Filtering/resampling based on clustering maintains representativeness of the EPS. Ensemble members differ from each other by their driving global models (lateral boundary conditions) and physical parameterisations. In order to better accommodate chances for non-linear developments in model evolutions, SAM does not remove all ensemble members with initially low performance (given the metric). Members driven by the same global model tend to behave similarly, but clustering reduces the probability that all members with the same boundary conditions are removed, which leads to a better representativeness of the EPS.

Generally, the SAM and PIB variants of the EPS enhance the quality skill scores. ETS is the highest for both variants over the complete forecast time for all three case studies with PIB outperforming SAM. However, PIB often overestimates rain events leading to a higher FBI; in this regard, SAM outperforms PIB. This behaviour must be pointed out when ETS skills are compared, because overestimating precipitation can already lead to a higher ETS (Mesinger 2008). The EPS variants FILTER, SAM and PIB change the distribution of the precipitation sum only marginally during the free run. For all three cases, the relative entropy is only slightly changed. In two of the three cases the precipitation PDF of PIB ensemble members are very similar and reduce ensemble spread.

Regarding resampling/duplication, the selection of the ensemble members is decisive for SAM and FILTER. Our choice of clustering and metrics also might influence the results, but a sensitivity study using other clustering methods, metrics or combination of metrics (e.g. Weusthoff et al. 2011) exceeds the scope of this paper and is suggested as a follow-up study. The clustering approach is promising due to its potential to catch up possible non-linear evolutions of the dynamic system and since it does not reside on Gaussian approximations.
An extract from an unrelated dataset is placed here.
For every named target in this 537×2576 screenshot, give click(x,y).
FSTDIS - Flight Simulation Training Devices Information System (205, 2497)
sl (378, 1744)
From our results, PIB alone would nudge all ensemble members to radar observations, which is accompanied by a loss of ensemble spread and thus a reduced ability to account for uncertainties in chaotic dynamical systems. In SAM, the radar data assimilation, together with filtering/resampling improves the forecast quality without side effects on the ensemble spread of the preexisting EPS.

Further studies are needed to test the sensitivity of SAM to filter degeneracy. This could be done by repeating steps (ii) until (iv) (Sect. 4.4 and Fig. 3) in a continuous assimilation cycle over a longer period, e.g. more than 1 day.